The argument has been raised in recent years that during a serious crisis a government has the authority to violate human rights; the rights described in the US Constitution. Freedom of movement, freedom to gather, to peacefully protest, to write, publish and speak freely; these do not belong to any government and no government has authority to grant or deprive anyone of the rights they were born with.
The argument, which you may have recently encountered, that the right to bear arms can be limited (I would say violated) by the government because of this crisis seems to be ultimately based on the opinion of Justice Scalia delivered in the case of the District of Columbia v. Heller (No. 07-290) which reads, in part;
“There seems to us no doubt, on the basis of both text and history, that the Second Amendment conferred an individual right to keep and bear arms. Of course the right was not unlimited, just as the First Amendment’s right of free speech was not, see, e.g., United States v. Williams, 553 U. S. _ (2008). Thus, we do not read the Second Amendment to protect the right of citizens to carry arms for any sort of confrontation, just as we do not read the First Amendment to protect the right of citizens to speak for any purpose.”
As one can see, Scalia proclaims that not only the does the Second Amendment not enshrine the (already pre-existing) right to bear arms, but that the First Amendment does not protect the right to free speech. Surely it need not be explained that no one, even Supreme Court Justices, has the privilege to decide what rights people do or do not have. The Bill of Rights do not prescribe or grant anything. It describes the inalienable rights all people have no matter what anyone might say.

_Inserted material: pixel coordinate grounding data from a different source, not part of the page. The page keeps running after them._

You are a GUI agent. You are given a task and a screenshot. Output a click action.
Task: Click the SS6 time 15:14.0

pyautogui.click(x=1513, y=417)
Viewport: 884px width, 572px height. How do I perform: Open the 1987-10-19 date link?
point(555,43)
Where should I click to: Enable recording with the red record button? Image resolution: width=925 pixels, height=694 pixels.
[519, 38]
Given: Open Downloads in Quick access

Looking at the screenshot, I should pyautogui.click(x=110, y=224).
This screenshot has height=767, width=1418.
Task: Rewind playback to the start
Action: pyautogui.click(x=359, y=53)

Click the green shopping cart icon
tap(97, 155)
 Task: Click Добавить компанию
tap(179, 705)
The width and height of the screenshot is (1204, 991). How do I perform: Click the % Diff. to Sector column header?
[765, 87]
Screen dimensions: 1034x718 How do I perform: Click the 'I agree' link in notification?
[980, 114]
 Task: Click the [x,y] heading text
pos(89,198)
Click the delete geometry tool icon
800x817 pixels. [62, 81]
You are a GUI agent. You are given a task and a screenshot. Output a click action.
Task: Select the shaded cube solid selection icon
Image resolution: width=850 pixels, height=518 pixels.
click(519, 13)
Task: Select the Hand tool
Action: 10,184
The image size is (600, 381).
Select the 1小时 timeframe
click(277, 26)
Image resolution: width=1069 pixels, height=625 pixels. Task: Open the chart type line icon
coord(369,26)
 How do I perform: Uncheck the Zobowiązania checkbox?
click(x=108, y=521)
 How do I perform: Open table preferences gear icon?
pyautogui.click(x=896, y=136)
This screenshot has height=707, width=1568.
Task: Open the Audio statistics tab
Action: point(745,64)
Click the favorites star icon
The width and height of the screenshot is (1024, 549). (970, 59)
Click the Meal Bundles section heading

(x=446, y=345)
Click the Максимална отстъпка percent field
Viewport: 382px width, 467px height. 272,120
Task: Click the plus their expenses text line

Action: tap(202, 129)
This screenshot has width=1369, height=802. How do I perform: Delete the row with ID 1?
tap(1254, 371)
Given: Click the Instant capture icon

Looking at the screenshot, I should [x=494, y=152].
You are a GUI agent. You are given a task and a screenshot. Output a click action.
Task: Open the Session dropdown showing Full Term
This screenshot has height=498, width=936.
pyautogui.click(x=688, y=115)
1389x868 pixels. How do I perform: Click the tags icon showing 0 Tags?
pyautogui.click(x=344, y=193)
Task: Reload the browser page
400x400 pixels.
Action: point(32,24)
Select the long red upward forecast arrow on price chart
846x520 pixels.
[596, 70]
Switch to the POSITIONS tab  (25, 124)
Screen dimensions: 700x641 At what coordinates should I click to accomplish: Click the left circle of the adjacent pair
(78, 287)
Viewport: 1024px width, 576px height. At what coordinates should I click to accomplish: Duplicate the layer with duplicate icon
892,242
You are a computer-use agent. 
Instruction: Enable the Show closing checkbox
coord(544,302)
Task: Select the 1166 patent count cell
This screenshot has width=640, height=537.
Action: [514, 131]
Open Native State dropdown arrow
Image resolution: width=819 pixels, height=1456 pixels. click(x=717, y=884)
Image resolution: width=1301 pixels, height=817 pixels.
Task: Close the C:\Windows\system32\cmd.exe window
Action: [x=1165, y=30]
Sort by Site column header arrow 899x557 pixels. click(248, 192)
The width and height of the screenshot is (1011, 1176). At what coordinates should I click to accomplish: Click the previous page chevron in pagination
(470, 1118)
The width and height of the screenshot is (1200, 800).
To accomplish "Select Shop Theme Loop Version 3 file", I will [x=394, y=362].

In the USA, judges have made decisions and lawmakers have passed laws that have later been recognized as being unconstitutional. That is how the system of law works in the USA. As the Encyclopedia Britannica states, “The prime example is the United States, and the classic statement of the doctrine is the Supreme Court’s decision in Marbury v. Madison (1803)”. To quote from the judges’ decision in that case;
“The government of the United States is of the latter description. The powers of the legislature are defined and limited; and that those limits may not be mistaken, or forgotten, the constitution is written. To what purpose are powers limited, and to what purpose is that limitation committed to writing, if these limits may, at any time, be passed by those intended to be restrained? The distinction between a government with limited and unlimited powers is abolished, if those limits do not confine the persons on whom they are imposed, and if acts prohibited and acts allowed, are of equal obligation. It is a proposition too plain to be contested, that the constitution controls any legislative act repugnant to it; or, that the legislature may alter the constitution by an ordinary act.”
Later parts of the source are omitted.